No photos, unfortunately, but there are some closeups of conversation instead.

sunny 32 °C

Our meeting with K was delayed numerous times and then fault because of bunch of stupid reasons. But now we finally met!
We met for dinner in Cafe Latte in Neubau, 39 - another nice spot to eat and drink. Nice kitchen and reasonable prices. Also I really like this area, even more then Inner District. Except of heavy heath, which didn't lay down even at night, we had very pleasant time eating and chatting.

K says:

"... (I) have did army service in Germany. Fortunately exactly at this time Berlin Wall fault and both Germany(s) united. They didn't need so many soldiers and my army service became short. Huraaau!"

"... When moved from German Uni to Vienna - I had expectations: this specific cut of mathematics was extremely interesting to me. But I got disappointed very fast - all tutoring in Vienna is too academical, too far from modern science and real market."
and then: "... economy should not be learn in university but at practice - only market can teach this subject"

"... I was born in little place. Ja, that's right, this place where from rottweilers came."

"... My mothers Austrian family had mixed roots, but my father about 100% German blood. He knows languages, includes Hebrew - it's big Jewish community in the town where he lives and this community manages active cultural life, in which he (father) involved"
========
**Short task 1**
Please render the part of the records that opens with the line containing "The height and width of the screenshot is (786, 1003)." and closes with the last line of the records as a Markdown table with the columns Row and Line, numbering each line and leaving out blank lines.
The text and the records have nothing to do with each other.

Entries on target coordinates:
========
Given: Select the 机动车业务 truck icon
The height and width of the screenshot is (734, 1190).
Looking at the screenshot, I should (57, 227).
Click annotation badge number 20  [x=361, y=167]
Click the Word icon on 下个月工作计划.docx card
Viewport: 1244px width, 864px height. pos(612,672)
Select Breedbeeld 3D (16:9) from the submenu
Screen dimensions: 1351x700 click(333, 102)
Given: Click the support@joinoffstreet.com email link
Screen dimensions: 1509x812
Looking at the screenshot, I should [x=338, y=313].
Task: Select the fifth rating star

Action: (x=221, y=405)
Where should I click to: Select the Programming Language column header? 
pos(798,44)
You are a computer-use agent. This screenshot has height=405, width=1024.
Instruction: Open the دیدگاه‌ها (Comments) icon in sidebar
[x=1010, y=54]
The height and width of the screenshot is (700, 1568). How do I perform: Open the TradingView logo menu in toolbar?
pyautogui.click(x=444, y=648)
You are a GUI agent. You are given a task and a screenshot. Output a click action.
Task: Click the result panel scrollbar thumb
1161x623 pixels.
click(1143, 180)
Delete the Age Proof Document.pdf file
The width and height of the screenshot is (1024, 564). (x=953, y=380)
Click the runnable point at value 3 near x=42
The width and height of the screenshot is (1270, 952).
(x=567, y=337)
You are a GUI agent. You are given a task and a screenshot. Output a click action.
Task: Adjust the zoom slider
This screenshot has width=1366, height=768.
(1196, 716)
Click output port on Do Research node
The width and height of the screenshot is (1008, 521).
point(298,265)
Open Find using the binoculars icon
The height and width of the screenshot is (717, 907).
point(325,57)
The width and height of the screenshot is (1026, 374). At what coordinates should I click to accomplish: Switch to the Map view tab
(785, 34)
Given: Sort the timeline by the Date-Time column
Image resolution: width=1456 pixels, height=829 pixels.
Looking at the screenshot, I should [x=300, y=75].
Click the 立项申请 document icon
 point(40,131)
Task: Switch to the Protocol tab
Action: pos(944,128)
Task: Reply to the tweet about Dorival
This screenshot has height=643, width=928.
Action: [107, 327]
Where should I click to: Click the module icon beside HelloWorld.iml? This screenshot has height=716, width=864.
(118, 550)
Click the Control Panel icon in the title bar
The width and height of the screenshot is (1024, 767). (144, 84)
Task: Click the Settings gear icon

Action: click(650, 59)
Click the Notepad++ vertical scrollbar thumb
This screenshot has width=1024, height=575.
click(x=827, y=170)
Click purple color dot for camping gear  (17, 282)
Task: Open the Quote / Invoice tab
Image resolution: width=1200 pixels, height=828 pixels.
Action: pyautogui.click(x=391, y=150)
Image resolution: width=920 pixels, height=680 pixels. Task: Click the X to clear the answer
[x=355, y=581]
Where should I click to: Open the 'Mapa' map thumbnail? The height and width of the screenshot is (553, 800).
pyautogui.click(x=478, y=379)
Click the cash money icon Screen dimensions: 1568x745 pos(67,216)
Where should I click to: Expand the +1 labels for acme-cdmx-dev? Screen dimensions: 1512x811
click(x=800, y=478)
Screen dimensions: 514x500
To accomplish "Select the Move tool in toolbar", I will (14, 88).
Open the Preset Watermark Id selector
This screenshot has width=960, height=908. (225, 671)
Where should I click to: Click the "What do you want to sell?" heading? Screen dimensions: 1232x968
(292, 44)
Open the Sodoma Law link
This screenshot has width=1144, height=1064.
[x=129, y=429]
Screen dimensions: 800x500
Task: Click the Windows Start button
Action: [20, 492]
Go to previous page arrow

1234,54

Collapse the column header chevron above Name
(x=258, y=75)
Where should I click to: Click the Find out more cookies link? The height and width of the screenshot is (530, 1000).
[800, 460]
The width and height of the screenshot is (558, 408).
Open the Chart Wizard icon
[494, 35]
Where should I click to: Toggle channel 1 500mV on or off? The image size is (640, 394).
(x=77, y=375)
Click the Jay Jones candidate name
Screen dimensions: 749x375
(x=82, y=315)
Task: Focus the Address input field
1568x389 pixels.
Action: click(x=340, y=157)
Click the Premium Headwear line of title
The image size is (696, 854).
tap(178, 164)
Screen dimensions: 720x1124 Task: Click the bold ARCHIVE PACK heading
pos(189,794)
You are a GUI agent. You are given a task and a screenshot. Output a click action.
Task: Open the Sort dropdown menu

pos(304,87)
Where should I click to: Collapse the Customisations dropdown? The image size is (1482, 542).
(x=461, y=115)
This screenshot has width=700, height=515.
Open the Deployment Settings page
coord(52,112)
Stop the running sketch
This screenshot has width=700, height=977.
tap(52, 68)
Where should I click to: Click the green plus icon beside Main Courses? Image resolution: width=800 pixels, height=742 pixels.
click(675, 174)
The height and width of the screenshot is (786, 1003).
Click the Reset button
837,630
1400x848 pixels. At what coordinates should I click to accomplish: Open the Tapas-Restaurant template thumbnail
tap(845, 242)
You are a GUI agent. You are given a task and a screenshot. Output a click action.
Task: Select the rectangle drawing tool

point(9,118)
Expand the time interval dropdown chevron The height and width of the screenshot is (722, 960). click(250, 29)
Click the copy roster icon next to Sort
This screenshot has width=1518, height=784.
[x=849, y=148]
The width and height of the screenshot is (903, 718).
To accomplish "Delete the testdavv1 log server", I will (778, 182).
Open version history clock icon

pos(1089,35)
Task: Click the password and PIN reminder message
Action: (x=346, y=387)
========
**Short task 2**
Copy out the entire dinner account word for word.

**Final result 1**
| Row | Line |
|---|---|
| 1 | The height and width of the screenshot is (786, 1003). |
| 2 | Click the Reset button |
| 3 | 837,630 |
| 4 | 1400x848 pixels. At what coordinates should I click to accomplish: Open the Tapas-Restaurant template thumbnail |
| 5 | tap(845, 242) |
| 6 | You are a GUI agent. You are given a task and a screenshot. Output a click action. |
| 7 | Task: Select the rectangle drawing tool |
| 8 | point(9,118) |
| 9 | Expand the time interval dropdown chevron The height and width of the screenshot is (722, 960). click(250, 29) |
| 10 | Click the copy roster icon next to Sort |
| 11 | This screenshot has width=1518, height=784. |
| 12 | [x=849, y=148] |
| 13 | The width and height of the screenshot is (903, 718). |
| 14 | To accomplish "Delete the testdavv1 log server", I will (778, 182). |
| 15 | Open version history clock icon |
| 16 | pos(1089,35) |
| 17 | Task: Click the password and PIN reminder message |
| 18 | Action: (x=346, y=387) |

**Final result 2**
No photos, unfortunately, but there are some closeups of conversation instead.

sunny 32 °C

Our meeting with K was delayed numerous times and then fault because of bunch of stupid reasons. But now we finally met!
We met for dinner in Cafe Latte in Neubau, 39 - another nice spot to eat and drink. Nice kitchen and reasonable prices. Also I really like this area, even more then Inner District. Except of heavy heath, which didn't lay down even at night, we had very pleasant time eating and chatting.

K says:

"... (I) have did army service in Germany. Fortunately exactly at this time Berlin Wall fault and both Germany(s) united. They didn't need so many soldiers and my army service became short. Huraaau!"

"... When moved from German Uni to Vienna - I had expectations: this specific cut of mathematics was extremely interesting to me. But I got disappointed very fast - all tutoring in Vienna is too academical, too far from modern science and real market."
and then: "... economy should not be learn in university but at practice - only market can teach this subject"

"... I was born in little place. Ja, that's right, this place where from rottweilers came."

"... My mothers Austrian family had mixed roots, but my father about 100% German blood. He knows languages, includes Hebrew - it's big Jewish community in the town where he lives and this community manages active cultural life, in which he (father) involved"